EXERCISE BRIEF
Restate all the data word for word, leaving nothing out.

GIVEN ENTRIES
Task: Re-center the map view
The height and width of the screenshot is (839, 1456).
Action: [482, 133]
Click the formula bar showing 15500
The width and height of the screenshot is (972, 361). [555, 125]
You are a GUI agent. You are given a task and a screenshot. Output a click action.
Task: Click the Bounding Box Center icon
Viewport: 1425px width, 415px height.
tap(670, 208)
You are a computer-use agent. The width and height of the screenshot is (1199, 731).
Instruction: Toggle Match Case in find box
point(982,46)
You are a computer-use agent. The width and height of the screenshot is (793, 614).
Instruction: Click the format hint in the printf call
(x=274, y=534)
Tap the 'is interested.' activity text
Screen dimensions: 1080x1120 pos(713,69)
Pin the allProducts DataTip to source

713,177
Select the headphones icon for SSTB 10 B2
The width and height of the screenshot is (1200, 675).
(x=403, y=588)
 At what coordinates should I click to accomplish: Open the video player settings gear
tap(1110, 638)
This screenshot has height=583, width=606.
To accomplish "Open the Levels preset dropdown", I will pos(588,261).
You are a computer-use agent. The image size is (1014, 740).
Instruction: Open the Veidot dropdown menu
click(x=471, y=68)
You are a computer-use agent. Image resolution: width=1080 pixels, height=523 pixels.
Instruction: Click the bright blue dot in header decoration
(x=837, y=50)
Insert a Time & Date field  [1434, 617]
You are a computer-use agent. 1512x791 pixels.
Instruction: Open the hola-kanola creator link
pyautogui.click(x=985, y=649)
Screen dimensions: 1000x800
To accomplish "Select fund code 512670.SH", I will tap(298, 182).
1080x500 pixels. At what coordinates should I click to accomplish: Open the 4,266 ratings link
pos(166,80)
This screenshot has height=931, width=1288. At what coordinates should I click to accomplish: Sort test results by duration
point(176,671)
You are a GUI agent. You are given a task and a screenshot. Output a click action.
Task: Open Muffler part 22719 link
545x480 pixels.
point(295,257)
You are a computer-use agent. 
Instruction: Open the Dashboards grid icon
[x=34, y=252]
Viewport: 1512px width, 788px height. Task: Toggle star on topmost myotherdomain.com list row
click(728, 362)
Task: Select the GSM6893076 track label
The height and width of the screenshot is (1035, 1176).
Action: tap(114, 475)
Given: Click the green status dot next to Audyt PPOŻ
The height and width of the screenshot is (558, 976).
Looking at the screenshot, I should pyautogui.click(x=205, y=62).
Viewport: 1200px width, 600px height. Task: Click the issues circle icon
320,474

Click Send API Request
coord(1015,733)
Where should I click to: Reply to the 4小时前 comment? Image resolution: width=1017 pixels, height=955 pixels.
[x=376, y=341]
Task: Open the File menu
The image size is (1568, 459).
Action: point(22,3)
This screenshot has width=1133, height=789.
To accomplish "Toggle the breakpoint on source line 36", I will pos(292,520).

YOUR SOLUTION
Task: Re-center the map view
The height and width of the screenshot is (839, 1456).
Action: [482, 133]
Click the formula bar showing 15500
The width and height of the screenshot is (972, 361). [555, 125]
You are a GUI agent. You are given a task and a screenshot. Output a click action.
Task: Click the Bounding Box Center icon
Viewport: 1425px width, 415px height.
tap(670, 208)
You are a computer-use agent. The width and height of the screenshot is (1199, 731).
Instruction: Toggle Match Case in find box
point(982,46)
You are a computer-use agent. The width and height of the screenshot is (793, 614).
Instruction: Click the format hint in the printf call
(x=274, y=534)
Tap the 'is interested.' activity text
Screen dimensions: 1080x1120 pos(713,69)
Pin the allProducts DataTip to source

713,177
Select the headphones icon for SSTB 10 B2
The width and height of the screenshot is (1200, 675).
(x=403, y=588)
 At what coordinates should I click to accomplish: Open the video player settings gear
tap(1110, 638)
This screenshot has height=583, width=606.
To accomplish "Open the Levels preset dropdown", I will pos(588,261).
You are a computer-use agent. The image size is (1014, 740).
Instruction: Open the Veidot dropdown menu
click(x=471, y=68)
You are a computer-use agent. Image resolution: width=1080 pixels, height=523 pixels.
Instruction: Click the bright blue dot in header decoration
(x=837, y=50)
Insert a Time & Date field  [1434, 617]
You are a computer-use agent. 1512x791 pixels.
Instruction: Open the hola-kanola creator link
pyautogui.click(x=985, y=649)
Screen dimensions: 1000x800
To accomplish "Select fund code 512670.SH", I will tap(298, 182).
1080x500 pixels. At what coordinates should I click to accomplish: Open the 4,266 ratings link
pos(166,80)
This screenshot has height=931, width=1288. At what coordinates should I click to accomplish: Sort test results by duration
point(176,671)
You are a GUI agent. You are given a task and a screenshot. Output a click action.
Task: Open Muffler part 22719 link
545x480 pixels.
point(295,257)
You are a computer-use agent. 
Instruction: Open the Dashboards grid icon
[x=34, y=252]
Viewport: 1512px width, 788px height. Task: Toggle star on topmost myotherdomain.com list row
click(728, 362)
Task: Select the GSM6893076 track label
The height and width of the screenshot is (1035, 1176).
Action: tap(114, 475)
Given: Click the green status dot next to Audyt PPOŻ
The height and width of the screenshot is (558, 976).
Looking at the screenshot, I should pyautogui.click(x=205, y=62).
Viewport: 1200px width, 600px height. Task: Click the issues circle icon
320,474

Click Send API Request
coord(1015,733)
Where should I click to: Reply to the 4小时前 comment? Image resolution: width=1017 pixels, height=955 pixels.
[x=376, y=341]
Task: Open the File menu
The image size is (1568, 459).
Action: point(22,3)
This screenshot has width=1133, height=789.
To accomplish "Toggle the breakpoint on source line 36", I will pos(292,520).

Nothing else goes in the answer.